Em relação à pandemia, a resposta do governo federal foi lenta: aprovaram a disponibilização de 3 bilhões de reais para o setor da cultura, a partir do Fundo Nacional de Cultura. É a chamada Lei Aldir Blanc. Entretanto, esse dinheiro, que está sendo distribuído entre prêmios e auxílios emergenciais, custa a chegar para o trabalhador prejudicado. Estamos em novembro, desamparados desde março. Em Salvador, além da Aldir Blanc, a prefeitura, como medida emergencial, disponibilizou a entrada dos trabalhadores da cultura informais no “Salvador para Todos”, programa que disponibiliza 250 reais para trabalhadores sem contrato e renda fixa. Assim, acabou demonstrando novamente a incapacidade do Estado em continuar negando o problema do trabalhador da cultura, carente de políticas que lhe assegurem bem estar. Especialmente os independentes, que vivem fora da valorização e do nicho da indústria cultural.   

Essas medidas emergenciais estão sendo importantes para auxiliar, de forma mínima, o trabalhador da cultura a sobreviver? Sim, mas nunca contemplará a todos e logo mais acabará. A crise, por outro lado, promete ser duradoura. Além disso, a política cultural do bolsonarismo é de desmonte e descaso sistemático com nosso setor (chegando até a censura explícita). Especialmente quando falamos em financiamento da cultura por parte do Estado. A estratégia do governo federal para a cultura é minar o financiamento público, que já é pouco, apenas 0,21% do orçamento federal. Diante desse cenário, os auxílios pouco vão solucionar o problema político exposto e potencializado pela pandemia.

Dito isso, o resultado dessa conjuntura se torna evidente: será impossível para a classe artística sobreviver em tempos de fascismo e neoliberalismo, sob uma descontrolada pandemia, sem solidariedade de classe e organização. Em Salvador, como exemplo de organização política da classe artística, temos o Movimento Cultura Bahia. Além disso, campanhas de financiamento coletivo têm mostrado seu valor nas redes de solidariedade da internet, especialmente para as atividades independentes.

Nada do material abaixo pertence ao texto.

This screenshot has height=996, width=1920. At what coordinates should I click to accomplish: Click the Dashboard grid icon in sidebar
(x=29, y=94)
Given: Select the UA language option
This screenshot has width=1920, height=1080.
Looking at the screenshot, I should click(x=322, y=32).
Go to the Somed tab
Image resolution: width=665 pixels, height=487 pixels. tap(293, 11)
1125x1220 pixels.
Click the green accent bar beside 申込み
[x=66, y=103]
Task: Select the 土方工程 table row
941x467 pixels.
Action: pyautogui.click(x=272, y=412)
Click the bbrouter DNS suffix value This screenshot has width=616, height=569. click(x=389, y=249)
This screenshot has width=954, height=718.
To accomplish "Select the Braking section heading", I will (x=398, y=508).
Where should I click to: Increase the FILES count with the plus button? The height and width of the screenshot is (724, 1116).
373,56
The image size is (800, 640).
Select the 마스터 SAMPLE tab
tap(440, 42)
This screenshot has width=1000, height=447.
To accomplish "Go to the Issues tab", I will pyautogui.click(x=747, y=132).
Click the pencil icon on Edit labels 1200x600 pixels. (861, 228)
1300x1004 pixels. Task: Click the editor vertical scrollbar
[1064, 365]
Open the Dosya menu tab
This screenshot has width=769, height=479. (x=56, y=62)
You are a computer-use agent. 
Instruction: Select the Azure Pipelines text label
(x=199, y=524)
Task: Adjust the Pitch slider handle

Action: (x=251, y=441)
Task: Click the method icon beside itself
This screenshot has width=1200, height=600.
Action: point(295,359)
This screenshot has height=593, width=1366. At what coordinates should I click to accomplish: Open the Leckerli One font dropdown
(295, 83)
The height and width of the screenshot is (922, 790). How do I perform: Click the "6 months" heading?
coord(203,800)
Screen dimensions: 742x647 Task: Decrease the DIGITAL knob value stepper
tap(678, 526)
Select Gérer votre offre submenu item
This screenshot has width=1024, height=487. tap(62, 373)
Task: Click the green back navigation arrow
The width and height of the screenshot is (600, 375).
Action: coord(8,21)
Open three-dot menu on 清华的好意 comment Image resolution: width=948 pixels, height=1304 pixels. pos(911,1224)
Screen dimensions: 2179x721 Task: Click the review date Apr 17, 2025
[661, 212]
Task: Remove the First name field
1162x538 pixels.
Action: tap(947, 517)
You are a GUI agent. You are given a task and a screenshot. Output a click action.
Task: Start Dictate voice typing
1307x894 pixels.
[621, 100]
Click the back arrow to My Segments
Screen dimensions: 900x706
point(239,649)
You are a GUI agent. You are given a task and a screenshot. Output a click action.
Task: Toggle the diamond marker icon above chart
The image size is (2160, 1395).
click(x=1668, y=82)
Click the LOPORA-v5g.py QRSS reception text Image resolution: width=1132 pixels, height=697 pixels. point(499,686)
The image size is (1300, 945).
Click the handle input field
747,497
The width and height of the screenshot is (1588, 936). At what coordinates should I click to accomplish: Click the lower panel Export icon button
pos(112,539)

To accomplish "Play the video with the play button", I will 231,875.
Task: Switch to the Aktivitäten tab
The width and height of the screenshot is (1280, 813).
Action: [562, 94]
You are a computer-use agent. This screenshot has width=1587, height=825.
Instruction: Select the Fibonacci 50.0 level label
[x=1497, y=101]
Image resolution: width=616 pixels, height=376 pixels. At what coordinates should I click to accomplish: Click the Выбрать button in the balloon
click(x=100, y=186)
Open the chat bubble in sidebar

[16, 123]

O fato é que o setor cultural está em um momento de crise e o futuro não é otimista. Apesar de desastrosas, as crises são momentos cruciais para efetuarmos mudanças. Voltar a nos perguntar, coletivamente, enquanto trabalhadores e trabalhadoras da cultura: que mundo queremos? Antes de tudo, o direito ao trabalho digno e o respeito pelas profissões do setor.